Não é tão difícil de entender. A gente nasceu dentro delas, oras. Nossos corações pulsaram juntos. A gente dividiu enzimas, nutrientes. Alimentamo-nos do corpo delas, e elas, em contrapartida, nos sentiram crescer. Ok, você poderia dizer o mesmo sobre parasitas, mas elas escolheram acolher esse parasita. É impossível que essa coexistência não crie laços profundos. Nós somos os parasitinhas que elas escolheram cultivar.

A minha mãe certa vez me disse, que depois que eu nasci ela nunca mais se sentiu sozinha. E hoje penso que talvez seja, porque até antes de eu nascer, eu não era uma pessoa, eu parte dela. Eu era muito ela! Não dava pra separar nós duas. E depois que eu nasci…, bom, daí eu virei outro ser humano, criei independência. Mas então ela percebeu – olha que coisa louca – que não dava pra separar nós duas da mesma forma. E fazem mais de 30 anos que o cordão umbilical se foi.

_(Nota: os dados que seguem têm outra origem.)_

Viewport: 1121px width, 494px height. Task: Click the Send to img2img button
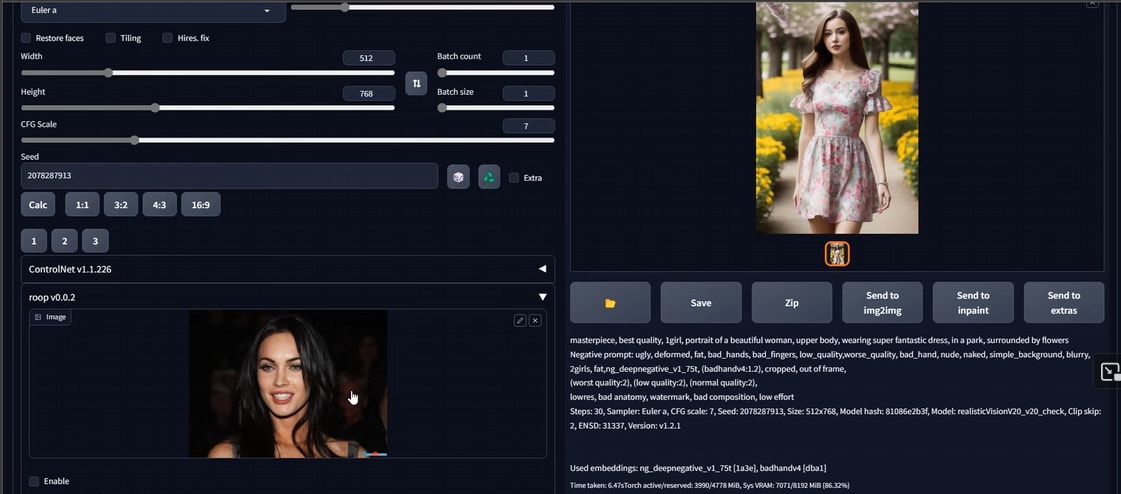pyautogui.click(x=882, y=302)

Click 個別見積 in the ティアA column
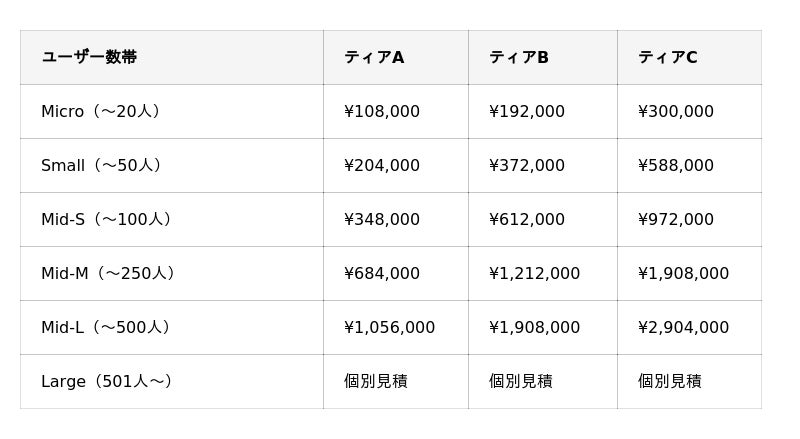tap(376, 381)
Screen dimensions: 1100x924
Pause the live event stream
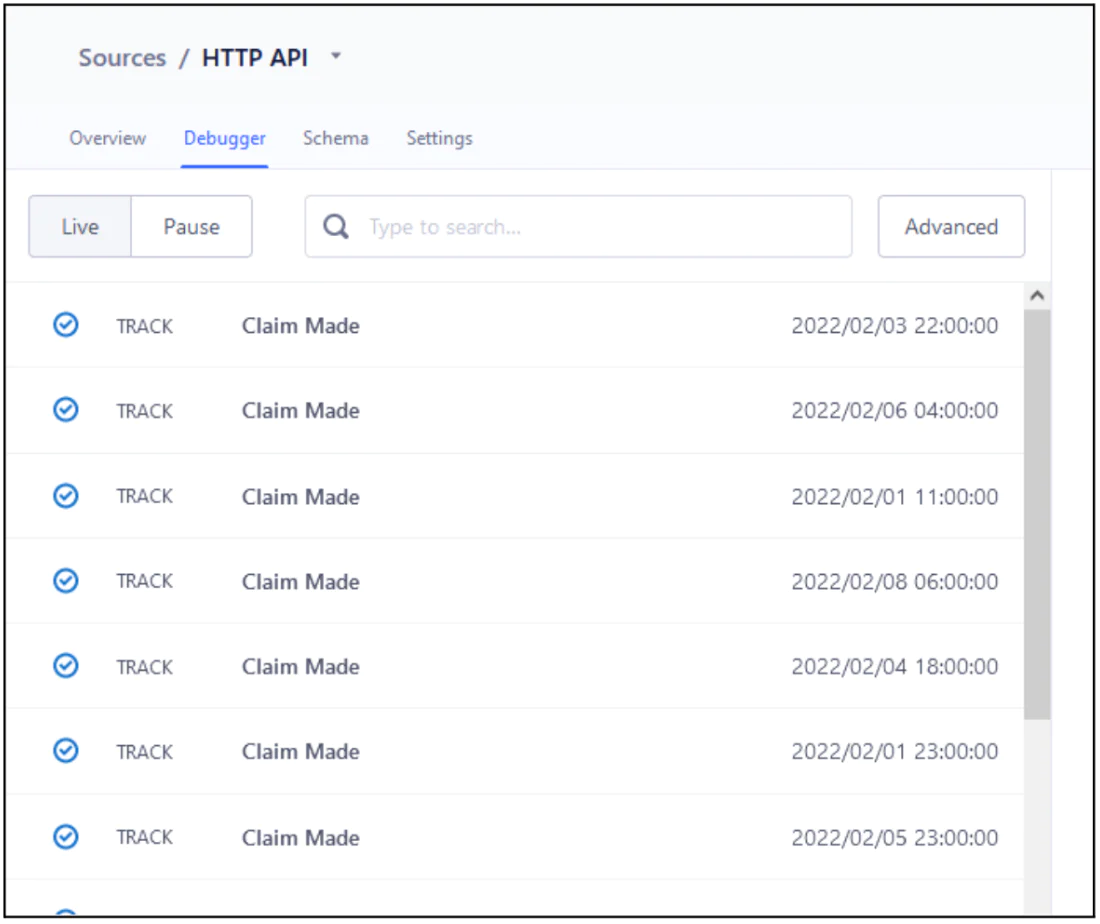pyautogui.click(x=191, y=227)
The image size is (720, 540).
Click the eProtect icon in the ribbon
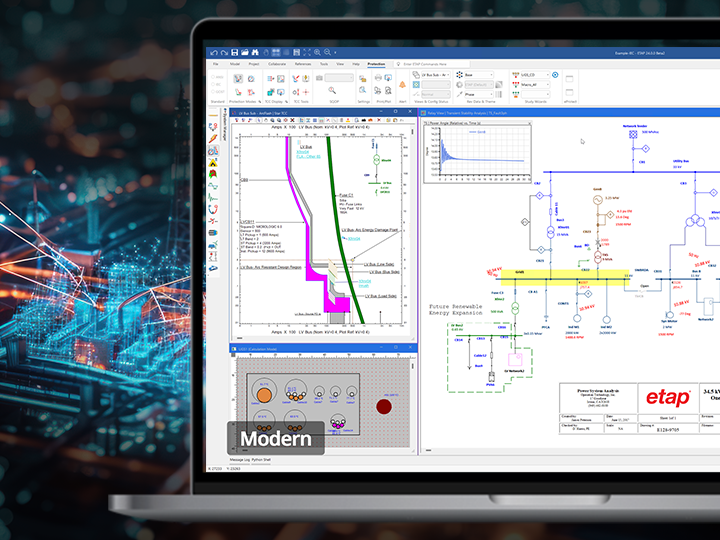[570, 82]
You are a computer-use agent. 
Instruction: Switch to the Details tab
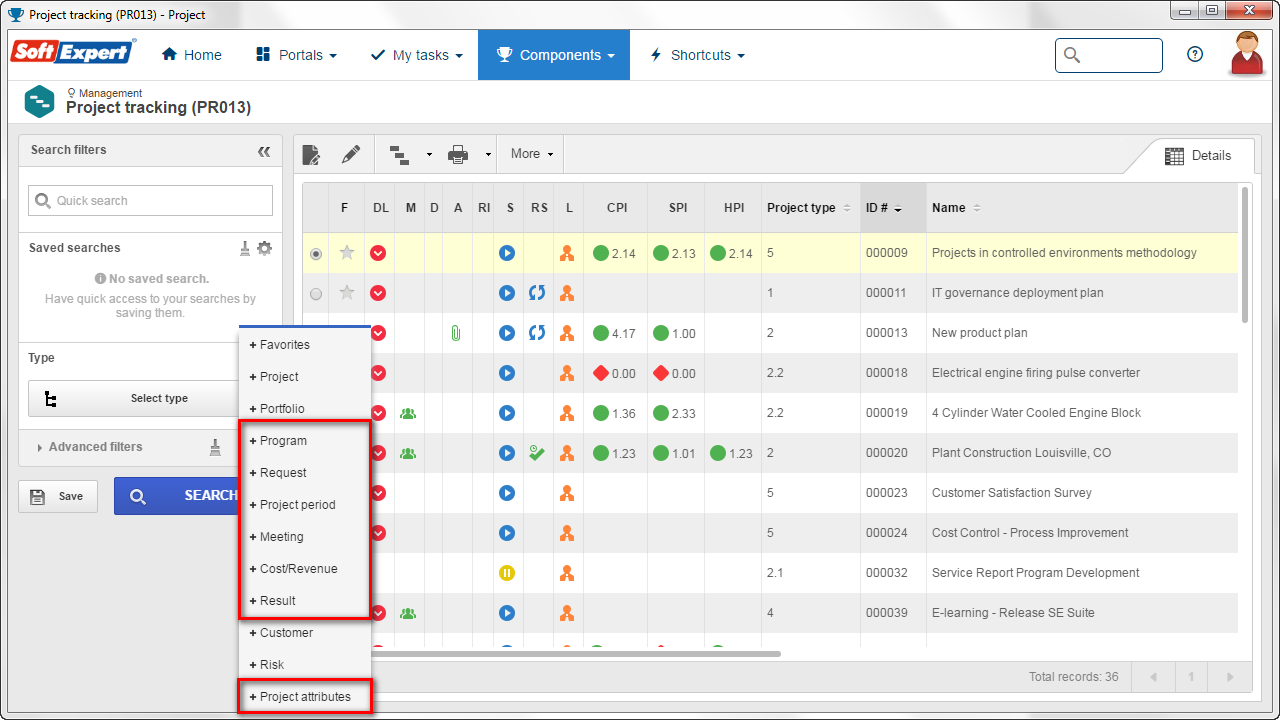pyautogui.click(x=1198, y=156)
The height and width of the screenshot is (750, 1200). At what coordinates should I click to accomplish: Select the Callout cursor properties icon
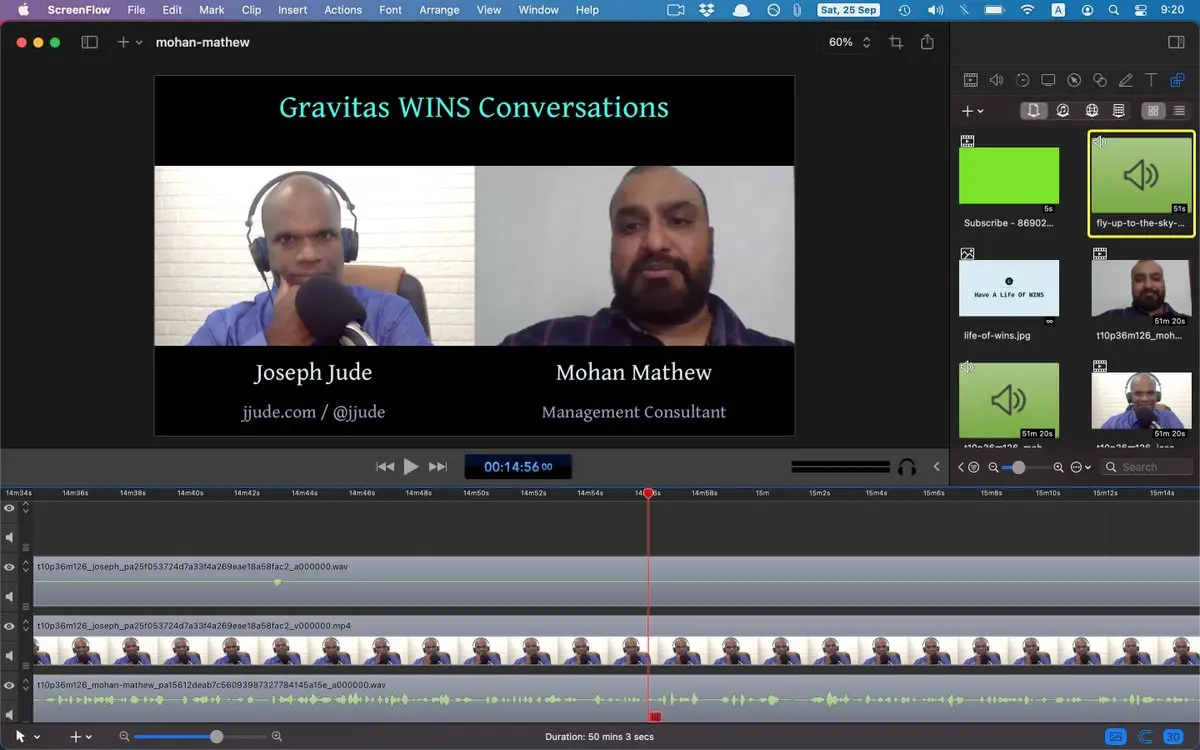click(1074, 80)
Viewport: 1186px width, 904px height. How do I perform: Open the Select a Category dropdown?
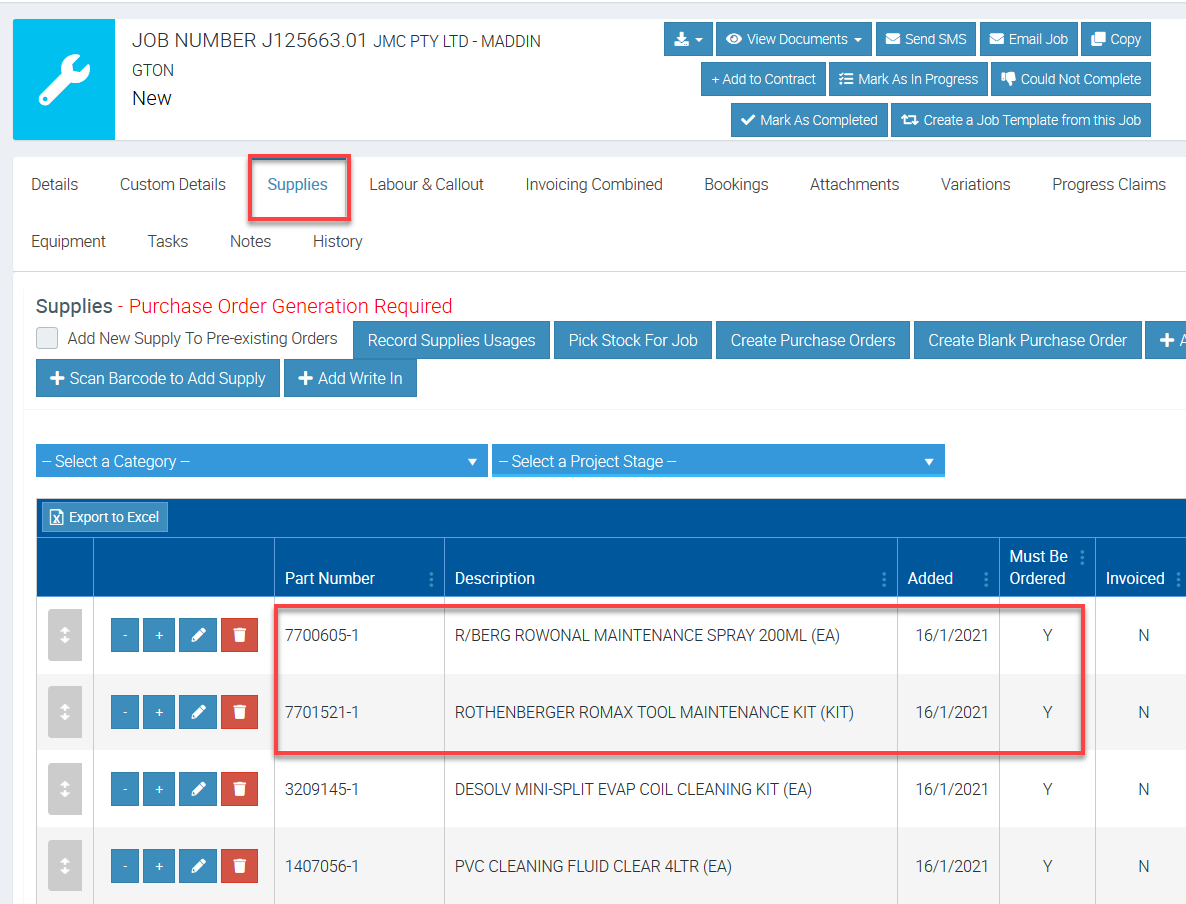click(261, 461)
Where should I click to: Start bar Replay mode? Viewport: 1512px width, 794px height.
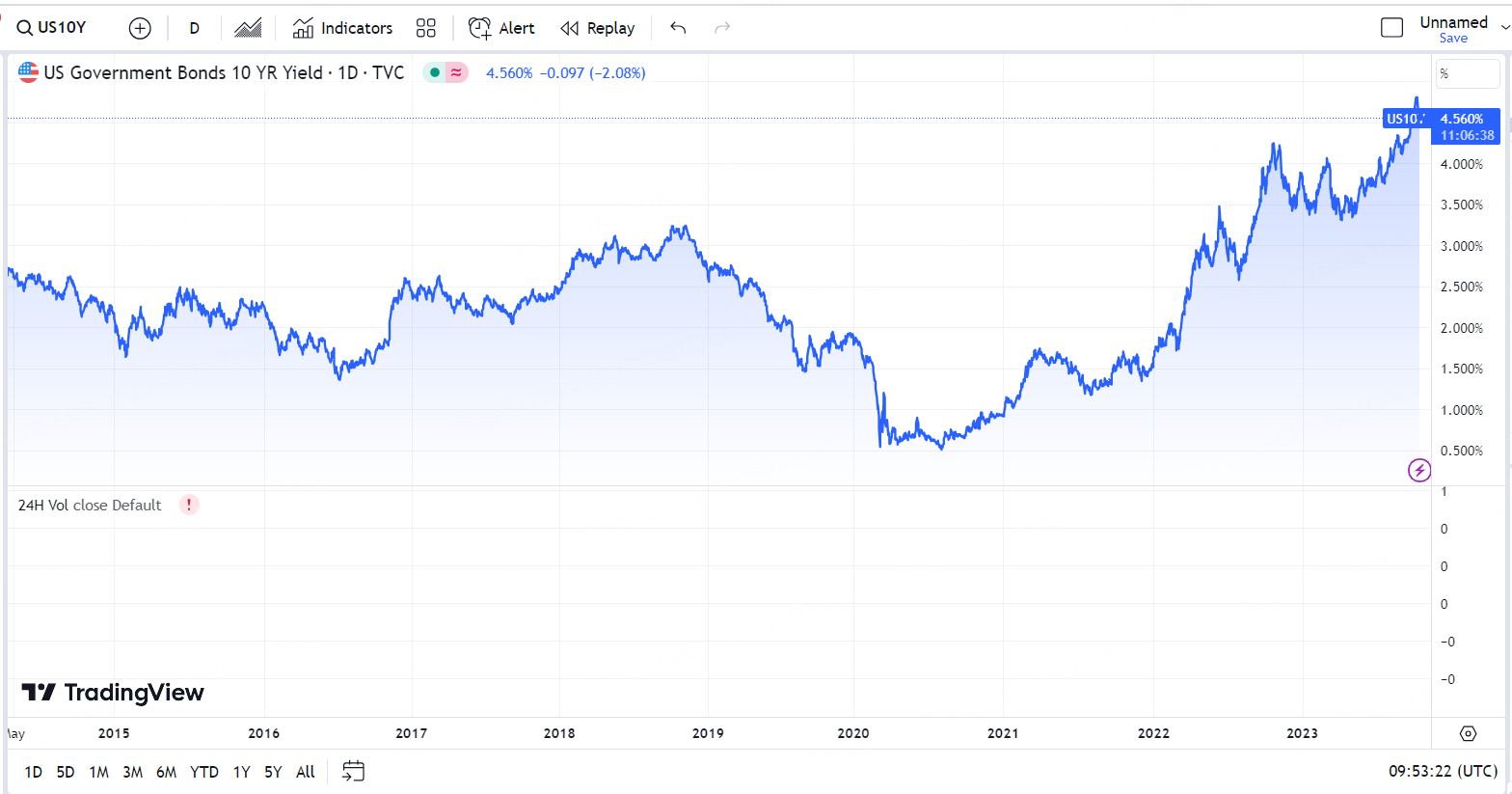(x=598, y=28)
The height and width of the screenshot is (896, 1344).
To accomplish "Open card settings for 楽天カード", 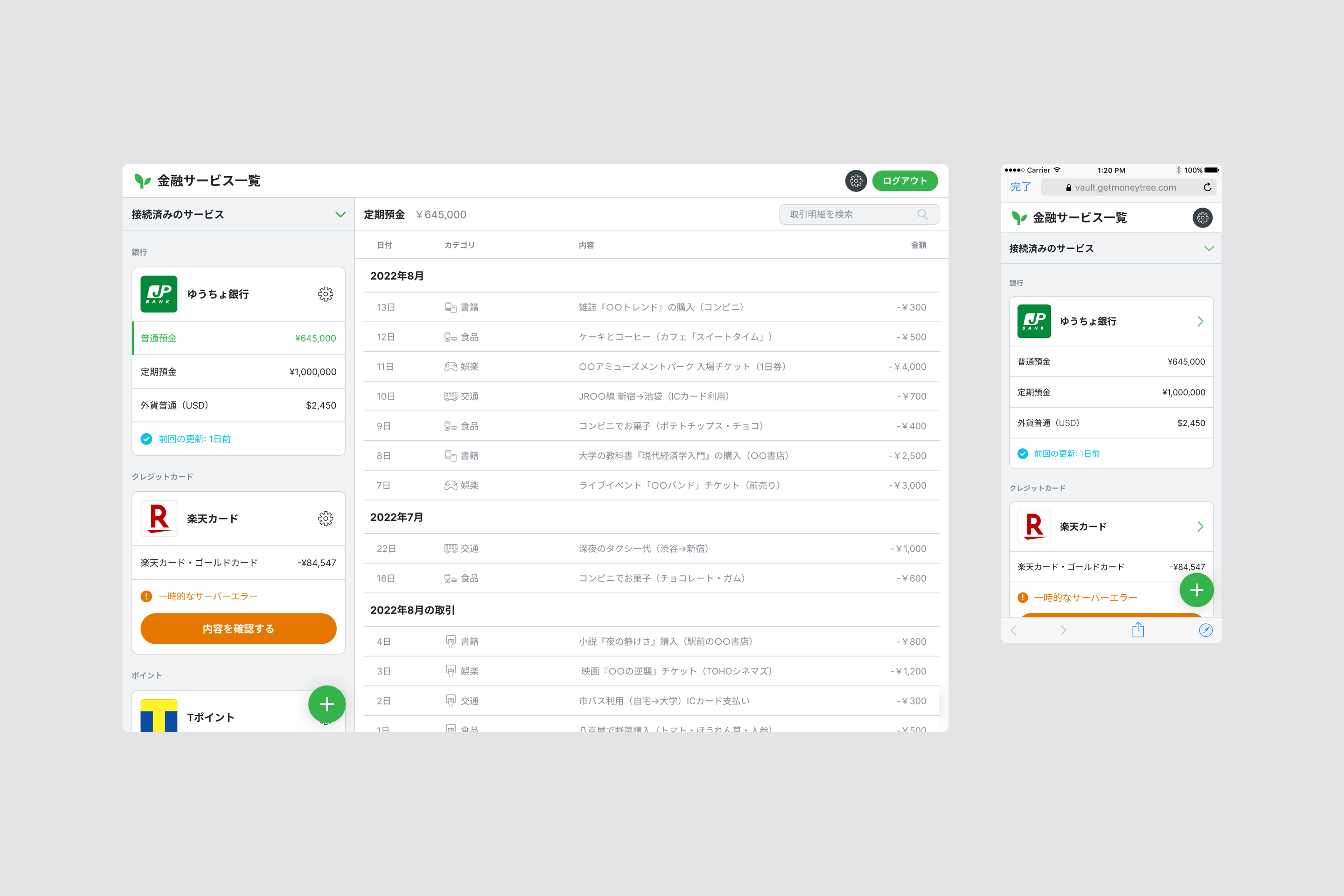I will coord(326,518).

Mãe é um bicho poderoso, sabe? Ela é aquela que nos faz acreditar que tudo é possível, e talvez seja o único combustível necessário para gente ganhar o mundo. Sabe aquela coisa do “minha mãe disse que eu posso”, e você vai lá toda corajosa porque ninguém mais precisa acreditar em você? E nestas a gente arrasa. Mas essa confiança toda é perigosa, afinal mãe é sua cúmplice eterna. Na pior das hipóteses, vai esconder o corpo junto contigo, se necessário for. Eu sei, homicídio não combina com Dia das Mães, mas juro que é metáfora. Ela é aquela que se for pra ir para o inferno contigo, vai sentada na janela. Segurando tua mão.

E mãe é isso. É segurar a tua mão, porque já não dá mais pra te proteger da vida dentro da barriga.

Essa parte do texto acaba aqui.